Behold Faith and Other Stories
Tom Noyes


Tales of ordinary people—their struggles and triumphs

“The language in the stories of Behold Faith zings with a reconstituted, hard-boiled timber, a cacophony of marbling to the high protein meat of its emotion. Tom Noyes is a master at rendering the work-a-day world and the inarticulate but dead-on accurate poetry of these average Joes. These stories reach the level of the sublime-est sublime.”—Michael Martone, author of Fort Wayne is Seventh on Hitler’s List

“Noyes depicts the joys and sorrows, the disorder and coming-to-terms with, that we know in our bones. He nails language to the page, the shifts in tone and inflection that enliven and enrich these compassionate stories.
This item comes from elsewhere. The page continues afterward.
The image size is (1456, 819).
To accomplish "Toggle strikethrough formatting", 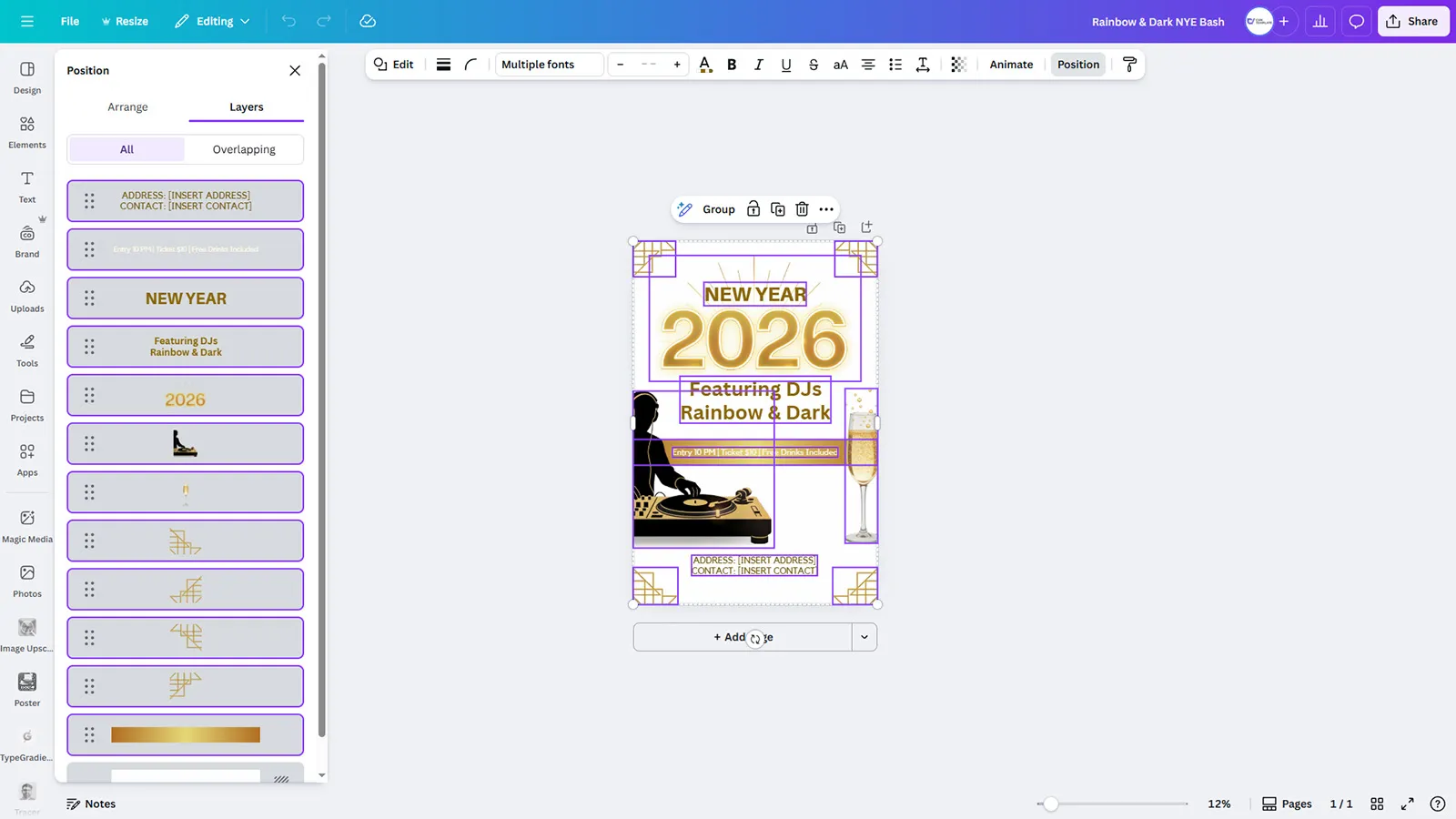I will point(814,65).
He is unflinchingly writing about what it means to be alive here at the beginning of the twenty-first century.”—Darrell Spencer, author of Caution: Men in Trees, winner of the Flannery O’Connor Award

“Characters as real as your neighbors, situations as dire as those between your ears. These are our imagined histories—full of necessary hope, each riven with rue. Clearly, Mr. Noyes is a writer whose work costs him more than time to get on the page. He is a writer who wishes to turn time in the direction of beauty.”—Lee K. Abbott, author of Wet Places at Noon

“Noyes’ characters and their worlds are familiar ones, grocery stores, truck cabs, etc., and yet each of them explode into new territory with wit, and irony, and humor. Tom Noyes is a master at showing how the strange universe of human desire can open, suddenly, to hope. What joy there is in this reading!”—W. Scott Olsen, Editor of A Year in Place

In sometimes humorous and sometimes tragic, even violent, contexts, the characters in this first collection of fifteen stories struggle to fathom the present complexities and circumstances of their lives. Here are ordinary people trying to come to grips with the implications of where they’ve been and prepare themselves for where they’re headed. Here are a butcher contemplating the show business dreams of his young assistant; an elementary school teacher dealing with the violent aftermath of her husband’s infidelity; a young man driving to make up with his pregnant girlfriend caught in this year’s Blizzard of the Century; a minister reconsidering his vocation as he races through the aisles of a grocery store; a minor league baseball mascot trying desperately to salvage his love life and the dignity and hope of his city; a young boy, anxious to impress his father, losing a finger to an axe; and a high school football player simultaneously confused and awed by his own mystical visions. All these stories seek to interrogate and render in genuine and unflinching ways the nature of doubt, delusion, disillusion and, surprisingly, the potentially rescuing powers of faith and grace. They are, above all, honest and compassionate stories. Here is a writer you can trust; here are people you have known.

Tom Noyes teaches creative writing at Indiana State University. His stories have been published in a number of journals and magazines, including American Literary Review, Ascent, and High Plains Literary Review. His work has been a finalist in a number of competitions, including the Flannery O’Connor Award, the Breadloaf Prize, and the Sandstone Prize. Three of his stories have been nominated for Pushcart Prizes.